▶ Text:
EH.net is owned and operated by the Economic History Association
with the support of other sponsoring organizations.

Inventing Ourselves Out of Jobs?: America’s Debate over Technological Unemployment, 1929-1981

Author(s):Bix, Amy Sue
Reviewer(s):Zieger, Robert H.

Published by EH.NET (September 2000)

Amy Sue Bix. Inventing Ourselves Out of Jobs?: America’s Debate over

Technological Unemployment, 1929-1981. Studies in Industry and Society.

Baltimore and London: Johns Hopkins University Press, 2000. x + 376 pp.

Illustrations and index. $45.00 (cloth). ISBN 0-8018-6244-2.

Reviewed for H-Business and EH.NET by Robert H. Zieger, Department of History,

University of Florida.

Men (and Women) at Work?

Inventing Ourselves Out of Jobs? is an able and lucidly written account

of the ongoing debate in the United States over the effects of technology on

employment. Drawing on a wide range of published materials as well as on

corporate, labor, and governmental archives, Amy Sue Bix traces in rich detail

the views of three generations of policy makers, labor leaders, engineers, and

business executives to come about the relationship between expanding

productivity and the availability of jobs. A notable feature of the debate has

been the absence of a definitive empirical method for weighing the impact of

technology on employment. Thus, over the seventy years covered in the book

(which deals with developments over the past twenty years as well as with the

period indicated in the title), celebrants and critics of workplace technology

have tended to make the same arguments, often with the same rhetorical

embellishments. According to corporate leaders, engineers, and other partisans

of labor-saving technology, expanding production inevitably lowers prices,

increases consumption, and boosts employment. Labor leaders, social critics,

and troubled politicians, on the other hand, have focused technology’s role in

work force reduction and have argued that promises of long-term growth in job

opportunities have proved unduly optimistic or even illusory.

▶ Given exercise:
Extend the review of Amy Sue Bix's book on America's debate over technological unemployment, starting right after its final sentence.

▶ Data shown:
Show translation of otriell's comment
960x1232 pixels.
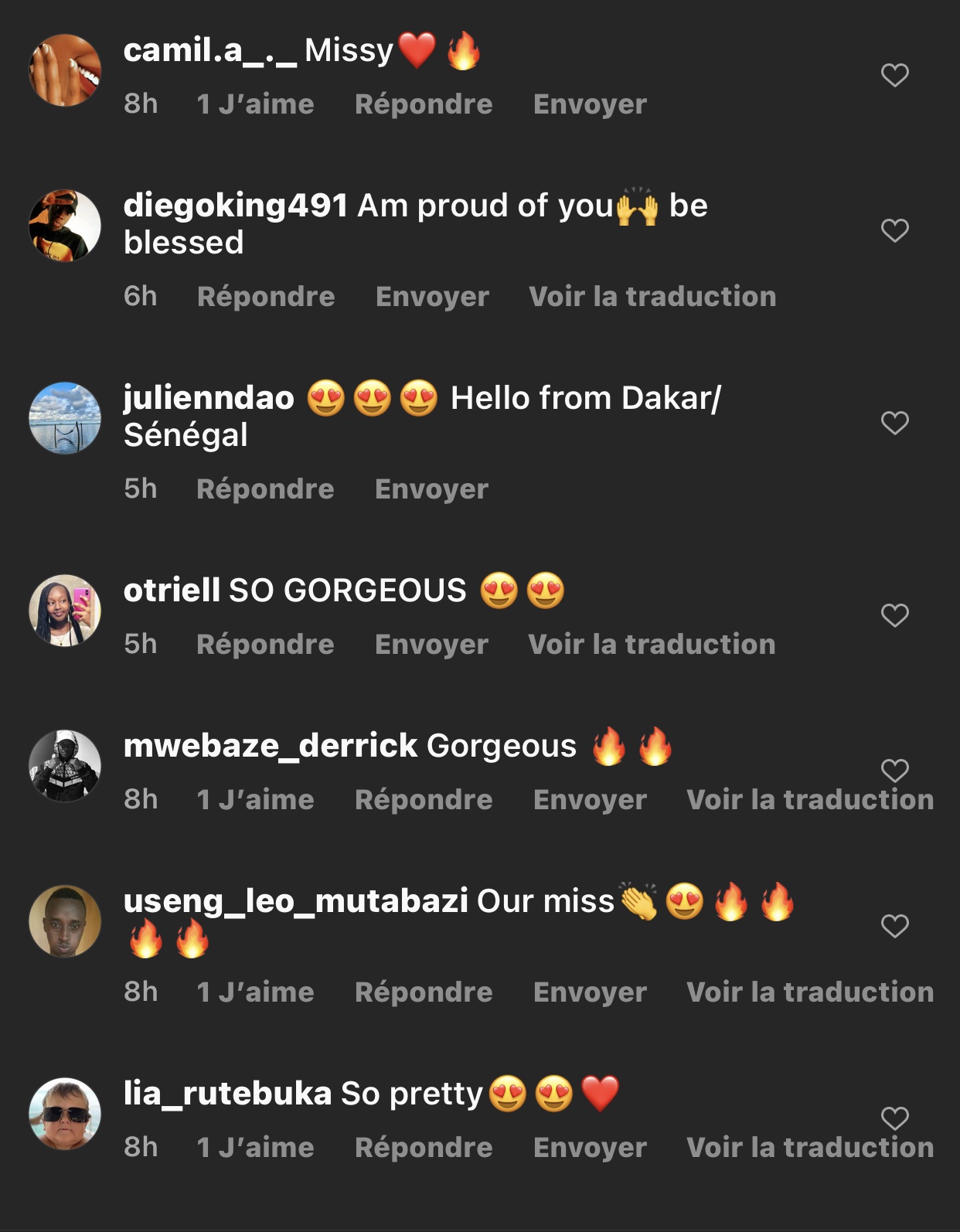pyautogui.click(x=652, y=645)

==

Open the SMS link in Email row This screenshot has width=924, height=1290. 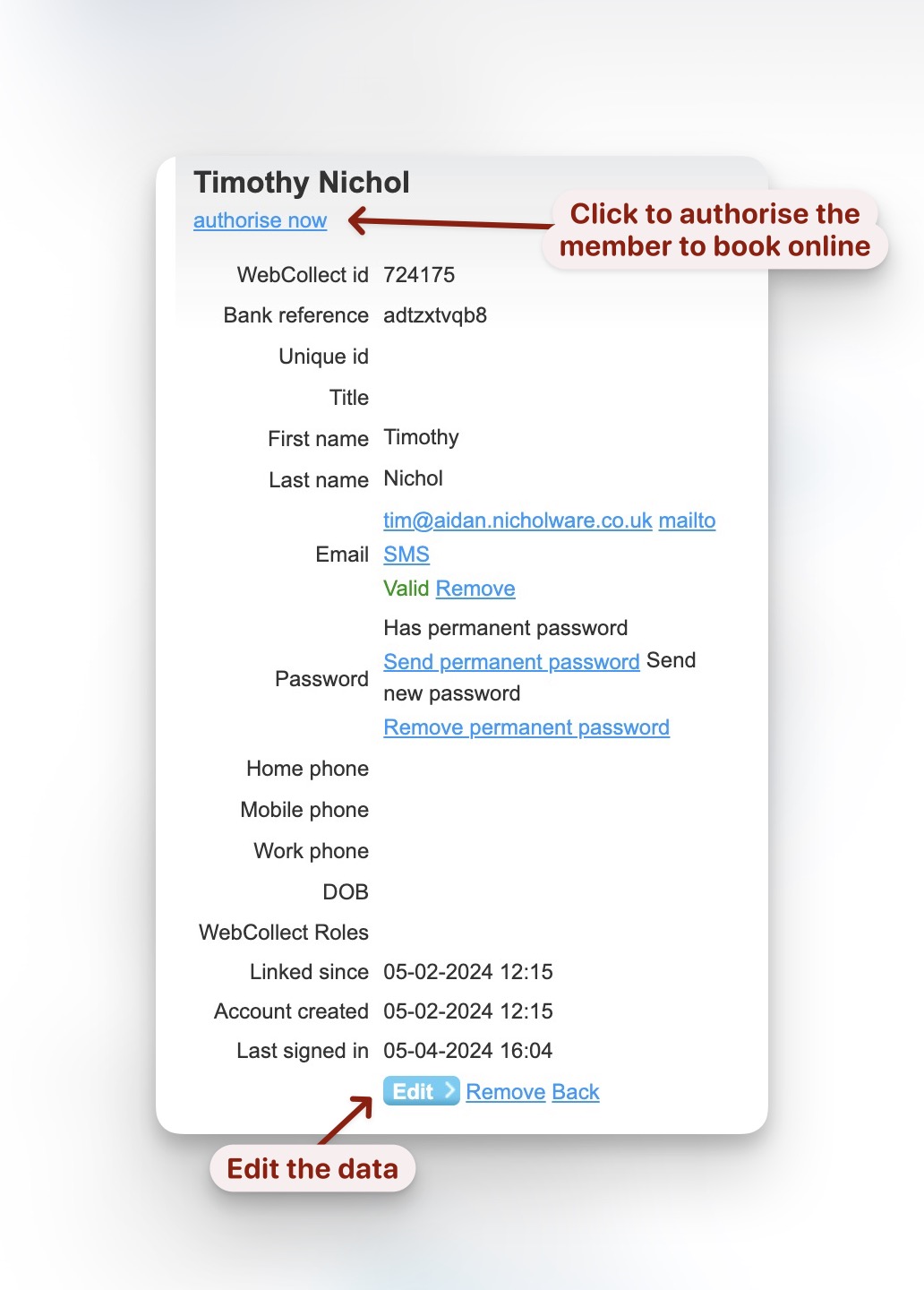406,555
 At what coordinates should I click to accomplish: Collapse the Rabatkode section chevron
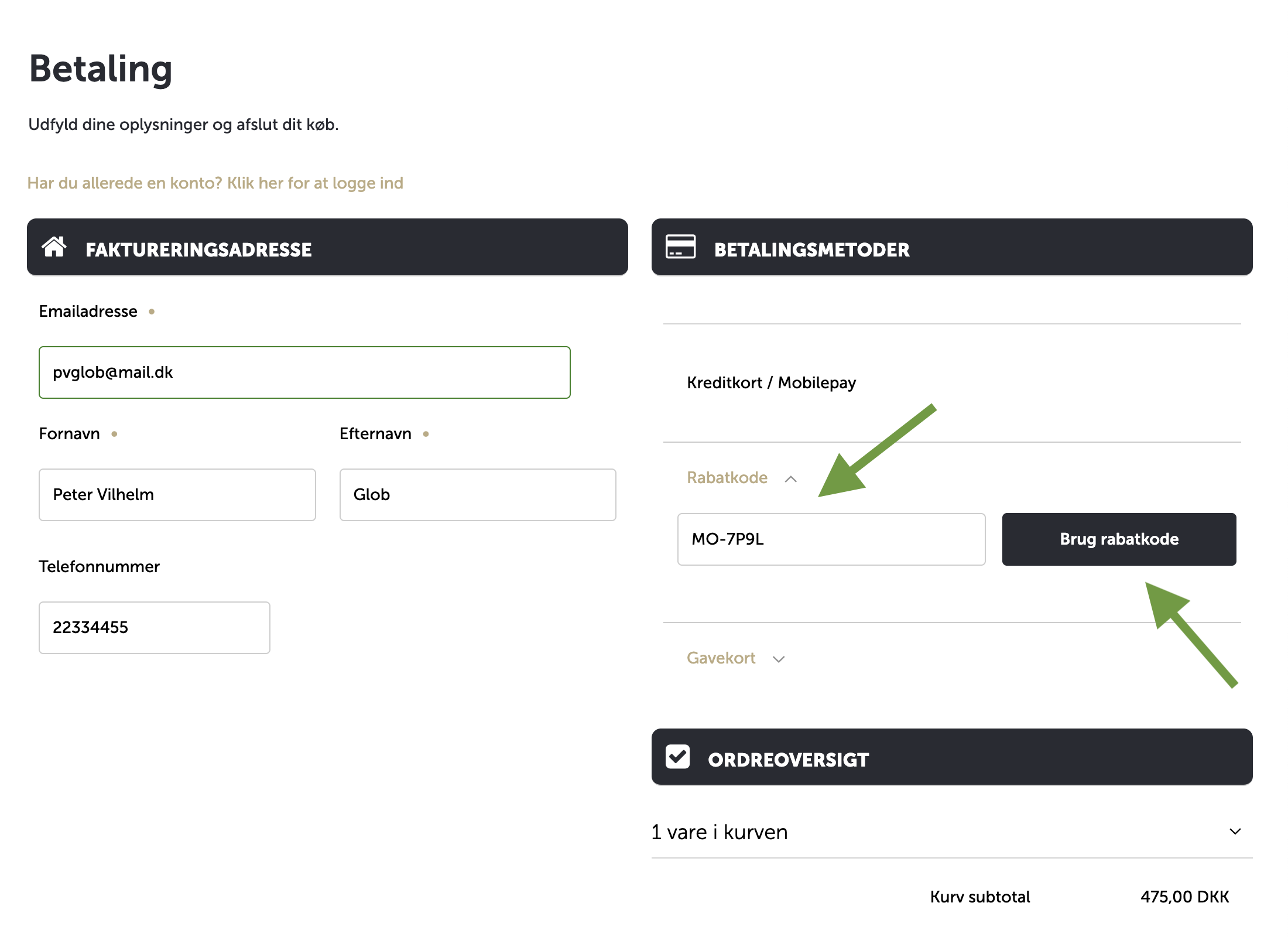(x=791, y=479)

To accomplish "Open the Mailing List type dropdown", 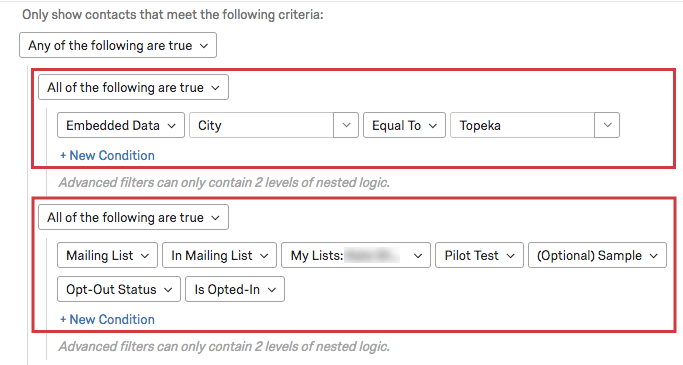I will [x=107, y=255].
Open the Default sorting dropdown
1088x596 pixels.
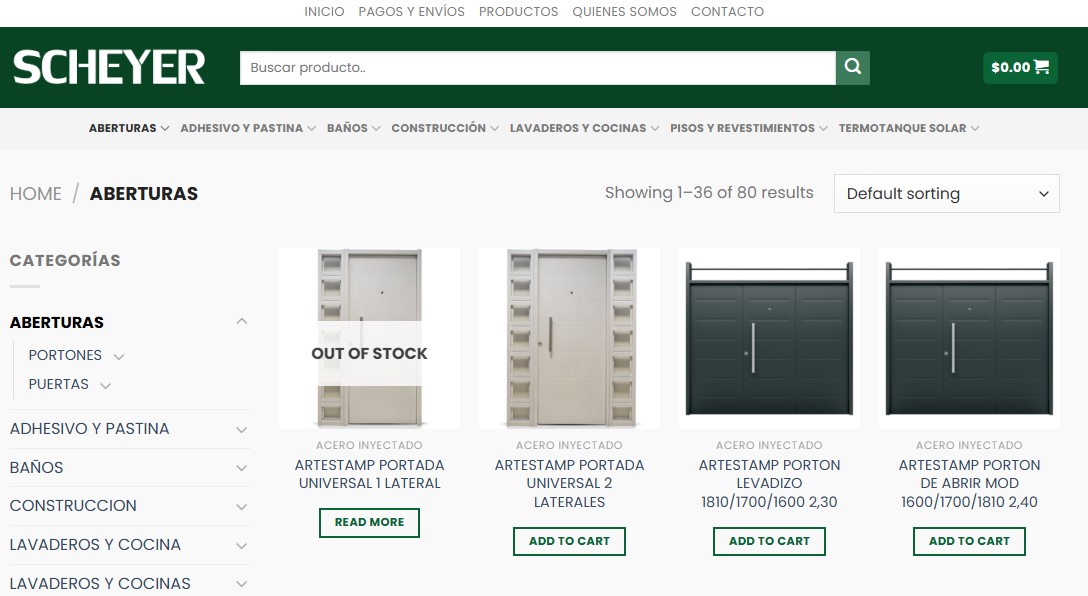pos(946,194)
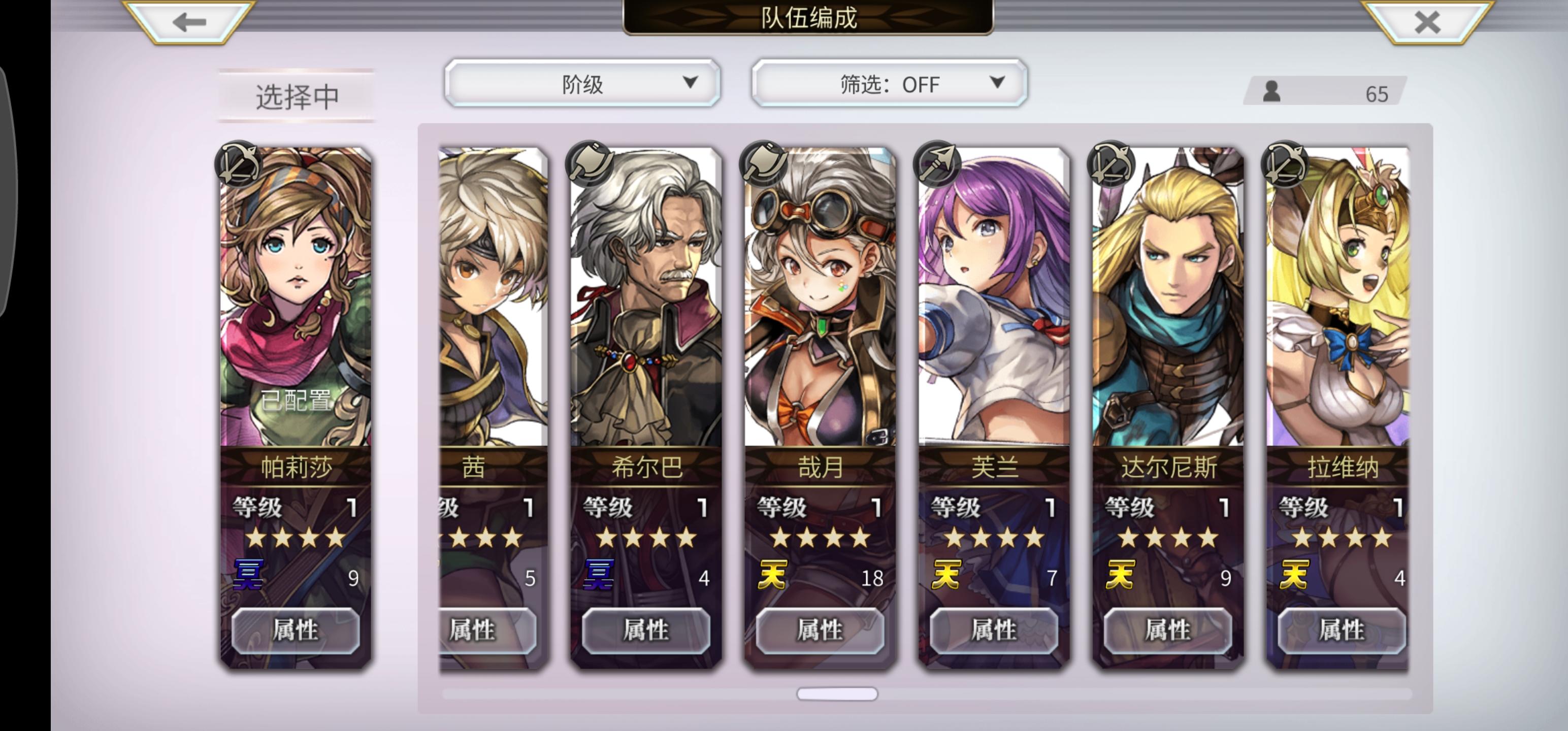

--

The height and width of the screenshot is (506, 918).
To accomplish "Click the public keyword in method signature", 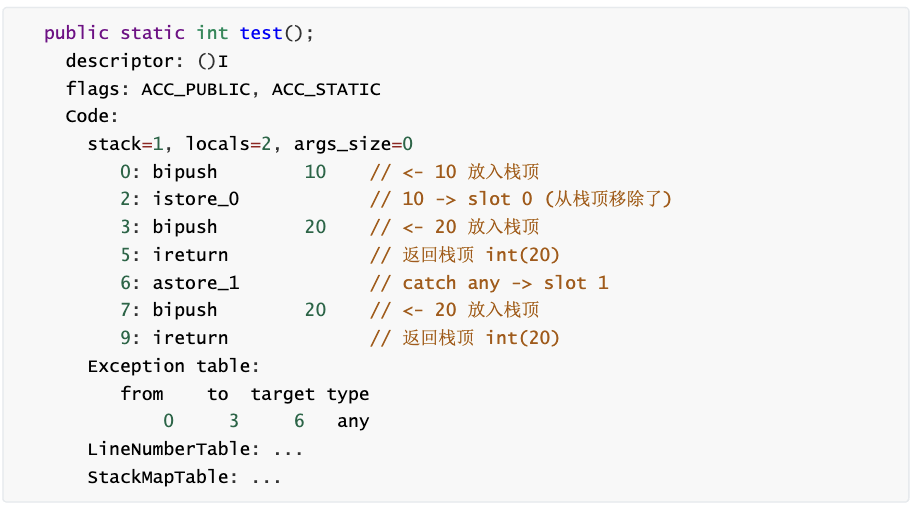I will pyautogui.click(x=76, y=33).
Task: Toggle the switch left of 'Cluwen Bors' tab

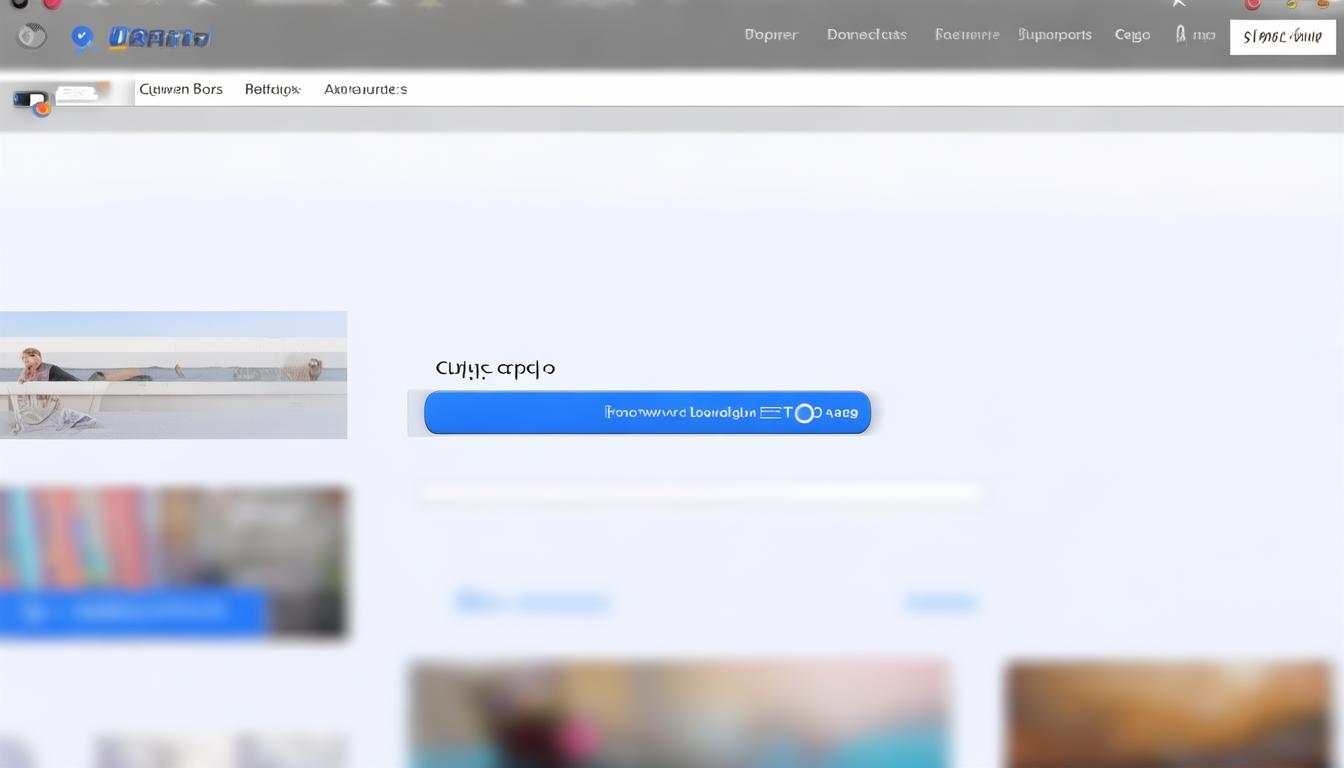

▶ Response:
In Bix’s telling, however, virtually no one called for an end to technological

advance. Laborites, for example, have accepted and even celebrated

technology-facilitated productivity gains, arguing only that workers should

share in them through shorter hours, higher wages, and greater voice in the

actual implementation of new workplace regimes. Three generations of labor

leaders, from William Green and John L. Lewis in the 1930s through Walter

Reuther in the 1950s and John Sweeney currently have repudiated Ludism,

confining their critique of job-related technology to advocacy of

worker-friendly regulation, job training, and the passing on of productivity

savings to workers and consumers. Critical of the blithe optimism of corporate

spokesmen and their scientific and engineering allies that productivity gains

lead inexorably to expanded (and enriched) employment opportunities, even those

most troubled by job loss have accepted the inevitably of continuous workplace

transformation.

Employers have dismissed concerns about job loss, although often in a

defensive idiom. Equating technological advance with progress, and, in turn,

a commitment to progress with national identity, corporate leaders and their

scientific allies have painted a bright new world of abundance and ease.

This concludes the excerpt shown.